> **Texte source**
+ + + +

Entretien : Alain Arnaudet, le directeur de la Friche Belle de Mai à Marseille conforte les acquis tout en préparant l’avenir

Publié le 2 octobre 2014 à  22h20 - Dernière mise à  jour le 27 octobre 2022 à  18h12

Alain Arnaudet, 48 ans, directeur de la Friche Belle de Mai depuis 2011, a de l’ambition pour cet espace culturel marseillais unique en Europe qui a regroupé en vingt ans une soixantaine de structures artistiques et culturelles de toutes disciplines dans un quartier en pleine mutation. Il a inauguré deux plateaux de théâtre sur le site et la réussite de la Tour Panorama et des terrasses sur le toit de l’ancienne manufacture des tabacs en 2013.
Cette année il lance le « pôle arts de la scène ». Un nouvel outil de coproduction théâtrale en numéraire parallèlement à la reprise du théâtre Gyptis requalifié dans son rôle de cinéma de quartier depuis début octobre.
A quelques rues de là, les grandes manœuvres vont bon train autour du projet de réhabilitation de la Caserne du Muy. Alain Arnaudet milite ouvertement pour que l’école des Beaux-Arts exilée à Luminy se rapproche et vienne s’installer dans ce bâtiment, objet de toutes les convoitises. Ancien attaché culturel au Brésil, il compare volontiers La Friche et ses abords au projet Brasilia de Le Corbusier avec dans un même périmètre spectacle, sport, jardin, éducation et social.
Devant les perspectives ouvertes par la redynamisation du quartier où La Friche joue un rôle majeur, certains lui prêtent une volonté hégémoniste sur la vie culturelle de la Ville. En réaction à cette assertion provocatrice qui aurait pu tuer cette interview il se fâche et se renferme. Finalement il s’assied dans un rayon de soleil aux Grandes Tables, le restaurant de La Friche, pour répondre aux questions sur le devenir rêvé du quartier avec en fond sonore le mouvement des trains de la gare proche. Entretien.

Alain Arnaudet (Photo BD-NB)
Alain Arnaudet (Photo BD-NB)

Destimed -Peut-on situer La Friche comme pôle d’un arc culturel de la gare St-Charles au J4 ?

+ + + +

> **Entrées extraites d'une collection**
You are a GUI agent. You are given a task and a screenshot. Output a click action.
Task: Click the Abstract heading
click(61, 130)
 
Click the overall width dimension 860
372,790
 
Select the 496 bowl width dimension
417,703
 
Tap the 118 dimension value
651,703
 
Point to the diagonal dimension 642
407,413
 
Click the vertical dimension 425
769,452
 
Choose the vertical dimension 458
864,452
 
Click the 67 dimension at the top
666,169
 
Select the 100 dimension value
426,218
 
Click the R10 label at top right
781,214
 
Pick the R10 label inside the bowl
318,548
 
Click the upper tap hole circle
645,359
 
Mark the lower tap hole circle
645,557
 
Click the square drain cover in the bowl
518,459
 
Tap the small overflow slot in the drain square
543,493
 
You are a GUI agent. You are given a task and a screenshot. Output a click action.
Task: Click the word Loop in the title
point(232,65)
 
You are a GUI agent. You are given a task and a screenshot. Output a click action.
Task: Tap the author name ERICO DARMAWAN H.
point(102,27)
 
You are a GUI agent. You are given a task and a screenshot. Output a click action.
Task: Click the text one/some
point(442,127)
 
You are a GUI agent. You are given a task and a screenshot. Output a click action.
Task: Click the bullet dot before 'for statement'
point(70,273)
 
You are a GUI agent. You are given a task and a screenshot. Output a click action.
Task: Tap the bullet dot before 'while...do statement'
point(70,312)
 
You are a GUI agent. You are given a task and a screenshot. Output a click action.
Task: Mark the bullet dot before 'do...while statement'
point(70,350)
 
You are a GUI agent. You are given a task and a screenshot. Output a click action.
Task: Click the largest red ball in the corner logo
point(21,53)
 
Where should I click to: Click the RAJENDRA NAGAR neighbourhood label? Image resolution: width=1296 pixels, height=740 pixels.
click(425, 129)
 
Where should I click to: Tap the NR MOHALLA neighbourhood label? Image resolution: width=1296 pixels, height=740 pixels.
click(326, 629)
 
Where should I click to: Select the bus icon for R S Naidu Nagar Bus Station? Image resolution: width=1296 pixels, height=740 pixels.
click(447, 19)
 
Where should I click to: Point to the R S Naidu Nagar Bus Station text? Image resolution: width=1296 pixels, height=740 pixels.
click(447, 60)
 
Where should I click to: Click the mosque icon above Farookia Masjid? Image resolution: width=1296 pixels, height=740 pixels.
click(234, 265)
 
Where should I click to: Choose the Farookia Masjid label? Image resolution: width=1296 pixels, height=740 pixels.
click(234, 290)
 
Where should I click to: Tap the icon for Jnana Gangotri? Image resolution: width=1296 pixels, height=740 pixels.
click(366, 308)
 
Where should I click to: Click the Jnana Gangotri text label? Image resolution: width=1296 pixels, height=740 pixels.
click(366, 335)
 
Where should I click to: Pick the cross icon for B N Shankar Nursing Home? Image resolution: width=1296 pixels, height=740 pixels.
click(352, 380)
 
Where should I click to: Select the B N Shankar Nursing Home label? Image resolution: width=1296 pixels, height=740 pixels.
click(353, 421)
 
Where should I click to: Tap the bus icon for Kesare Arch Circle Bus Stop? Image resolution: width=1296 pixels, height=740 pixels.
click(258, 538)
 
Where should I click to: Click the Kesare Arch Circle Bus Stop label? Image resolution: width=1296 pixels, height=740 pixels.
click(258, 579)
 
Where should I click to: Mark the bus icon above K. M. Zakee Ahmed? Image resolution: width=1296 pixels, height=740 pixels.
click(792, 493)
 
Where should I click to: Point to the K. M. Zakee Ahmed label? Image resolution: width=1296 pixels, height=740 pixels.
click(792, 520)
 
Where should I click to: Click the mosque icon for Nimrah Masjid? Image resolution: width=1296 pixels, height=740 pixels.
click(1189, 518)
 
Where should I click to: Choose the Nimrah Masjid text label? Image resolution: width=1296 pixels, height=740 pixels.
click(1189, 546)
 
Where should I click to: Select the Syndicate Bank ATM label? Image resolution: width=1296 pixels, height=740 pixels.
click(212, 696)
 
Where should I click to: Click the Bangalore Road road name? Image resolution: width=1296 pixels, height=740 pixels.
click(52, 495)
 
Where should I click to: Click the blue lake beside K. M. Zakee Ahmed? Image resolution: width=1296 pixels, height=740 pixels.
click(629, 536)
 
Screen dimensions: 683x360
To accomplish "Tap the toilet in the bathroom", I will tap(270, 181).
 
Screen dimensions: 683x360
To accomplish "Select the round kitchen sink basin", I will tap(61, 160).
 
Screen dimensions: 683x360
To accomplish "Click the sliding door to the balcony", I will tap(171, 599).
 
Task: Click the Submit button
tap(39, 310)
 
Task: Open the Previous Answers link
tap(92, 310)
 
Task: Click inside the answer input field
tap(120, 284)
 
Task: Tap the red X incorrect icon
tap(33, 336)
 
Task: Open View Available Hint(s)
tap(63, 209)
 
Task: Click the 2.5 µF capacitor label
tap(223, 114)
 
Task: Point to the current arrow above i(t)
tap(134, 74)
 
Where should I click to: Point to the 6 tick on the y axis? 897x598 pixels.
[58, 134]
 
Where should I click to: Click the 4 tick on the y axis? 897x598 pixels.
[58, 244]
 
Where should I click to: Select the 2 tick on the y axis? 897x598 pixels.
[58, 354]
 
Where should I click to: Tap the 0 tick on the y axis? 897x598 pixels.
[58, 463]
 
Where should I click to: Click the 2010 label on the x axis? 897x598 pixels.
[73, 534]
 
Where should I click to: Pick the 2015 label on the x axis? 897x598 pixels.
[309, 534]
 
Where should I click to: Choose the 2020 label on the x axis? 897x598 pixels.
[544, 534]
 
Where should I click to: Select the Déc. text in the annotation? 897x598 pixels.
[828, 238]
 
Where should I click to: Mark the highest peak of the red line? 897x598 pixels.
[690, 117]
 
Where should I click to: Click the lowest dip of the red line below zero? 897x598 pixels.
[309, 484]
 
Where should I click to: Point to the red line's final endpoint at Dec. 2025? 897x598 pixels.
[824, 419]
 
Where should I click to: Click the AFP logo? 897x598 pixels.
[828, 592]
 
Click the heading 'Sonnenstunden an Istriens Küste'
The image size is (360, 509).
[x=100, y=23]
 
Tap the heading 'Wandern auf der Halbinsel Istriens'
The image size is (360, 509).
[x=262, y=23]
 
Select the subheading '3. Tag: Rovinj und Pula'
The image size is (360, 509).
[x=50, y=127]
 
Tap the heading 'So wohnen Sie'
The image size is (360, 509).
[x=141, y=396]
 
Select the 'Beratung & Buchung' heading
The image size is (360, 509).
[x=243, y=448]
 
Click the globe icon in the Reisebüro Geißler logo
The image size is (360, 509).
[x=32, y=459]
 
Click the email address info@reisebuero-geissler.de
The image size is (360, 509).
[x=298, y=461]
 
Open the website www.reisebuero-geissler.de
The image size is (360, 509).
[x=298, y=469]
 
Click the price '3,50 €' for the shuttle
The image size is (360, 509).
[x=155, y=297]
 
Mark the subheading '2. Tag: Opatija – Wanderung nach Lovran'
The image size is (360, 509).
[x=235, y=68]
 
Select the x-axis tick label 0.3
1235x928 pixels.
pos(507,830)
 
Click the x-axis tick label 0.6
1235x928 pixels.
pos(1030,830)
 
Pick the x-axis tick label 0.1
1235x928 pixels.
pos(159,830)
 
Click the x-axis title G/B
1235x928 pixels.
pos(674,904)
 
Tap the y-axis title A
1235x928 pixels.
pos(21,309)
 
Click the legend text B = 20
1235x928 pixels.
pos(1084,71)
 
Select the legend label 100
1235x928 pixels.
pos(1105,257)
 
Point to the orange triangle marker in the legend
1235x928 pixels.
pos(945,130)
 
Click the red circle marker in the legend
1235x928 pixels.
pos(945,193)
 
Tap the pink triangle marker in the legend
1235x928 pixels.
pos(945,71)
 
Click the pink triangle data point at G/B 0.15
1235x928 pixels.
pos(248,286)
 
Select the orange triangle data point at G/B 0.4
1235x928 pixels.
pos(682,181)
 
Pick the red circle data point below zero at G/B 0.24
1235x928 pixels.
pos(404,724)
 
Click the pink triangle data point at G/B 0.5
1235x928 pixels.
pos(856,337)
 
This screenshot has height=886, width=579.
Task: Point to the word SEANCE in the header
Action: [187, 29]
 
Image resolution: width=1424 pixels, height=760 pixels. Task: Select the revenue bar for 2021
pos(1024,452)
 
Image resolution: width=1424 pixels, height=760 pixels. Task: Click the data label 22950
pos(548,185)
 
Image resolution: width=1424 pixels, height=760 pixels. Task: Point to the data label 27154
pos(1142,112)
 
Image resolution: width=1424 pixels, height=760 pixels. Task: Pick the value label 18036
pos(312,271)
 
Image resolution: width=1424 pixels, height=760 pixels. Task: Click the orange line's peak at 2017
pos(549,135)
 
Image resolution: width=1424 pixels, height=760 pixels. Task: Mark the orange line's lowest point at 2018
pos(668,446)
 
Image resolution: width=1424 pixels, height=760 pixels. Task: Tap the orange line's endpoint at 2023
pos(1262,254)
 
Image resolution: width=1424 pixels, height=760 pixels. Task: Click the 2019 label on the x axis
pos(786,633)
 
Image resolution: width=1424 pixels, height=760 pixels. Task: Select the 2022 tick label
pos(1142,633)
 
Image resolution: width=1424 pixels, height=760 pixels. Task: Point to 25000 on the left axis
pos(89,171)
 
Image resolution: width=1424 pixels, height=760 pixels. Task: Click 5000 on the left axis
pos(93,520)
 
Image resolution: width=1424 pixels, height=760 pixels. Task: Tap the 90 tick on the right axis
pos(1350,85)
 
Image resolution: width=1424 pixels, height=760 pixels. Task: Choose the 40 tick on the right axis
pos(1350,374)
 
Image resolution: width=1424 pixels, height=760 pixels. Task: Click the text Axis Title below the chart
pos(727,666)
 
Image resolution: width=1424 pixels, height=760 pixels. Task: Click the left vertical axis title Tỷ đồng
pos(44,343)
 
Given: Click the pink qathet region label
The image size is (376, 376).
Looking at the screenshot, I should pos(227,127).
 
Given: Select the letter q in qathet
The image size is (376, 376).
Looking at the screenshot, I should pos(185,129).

+ + + +

> **Liste des tâches**
1. Répondez à ces questions à partir du texte source :
(a) Depuis quelle année Alain Arnaudet dirige-t-il la Friche Belle de Mai ?
(b) Quel nouvel outil de coproduction théâtrale lance-t-il cette année ?
(c) Dans quel restaurant s'assied-il pour répondre aux questions ?
2. Exprimez sous forme de liste JSON de chaînes le passage de la liste qui va de la ligne contenant « Where should I click to: Mark the bus » jusqu'à la ligne contenant « click(212, 696) », ces deux lignes comprises. Prévoyez une chaîne par ligne et omettez les lignes vides.

> **Réponses**
1.
(a) Depuis 2011.
(b) Le « pôle arts de la scène ».
(c) Aux Grandes Tables, le restaurant de La Friche.

2.
[
  "Where should I click to: Mark the bus icon above K. M. Zakee Ahmed? Image resolution: width=1296 pixels, height=740 pixels.",
  "click(792, 493)",
  "Where should I click to: Point to the K. M. Zakee Ahmed label? Image resolution: width=1296 pixels, height=740 pixels.",
  "click(792, 520)",
  "Where should I click to: Click the mosque icon for Nimrah Masjid? Image resolution: width=1296 pixels, height=740 pixels.",
  "click(1189, 518)",
  "Where should I click to: Choose the Nimrah Masjid text label? Image resolution: width=1296 pixels, height=740 pixels.",
  "click(1189, 546)",
  "Where should I click to: Select the Syndicate Bank ATM label? Image resolution: width=1296 pixels, height=740 pixels.",
  "click(212, 696)"
]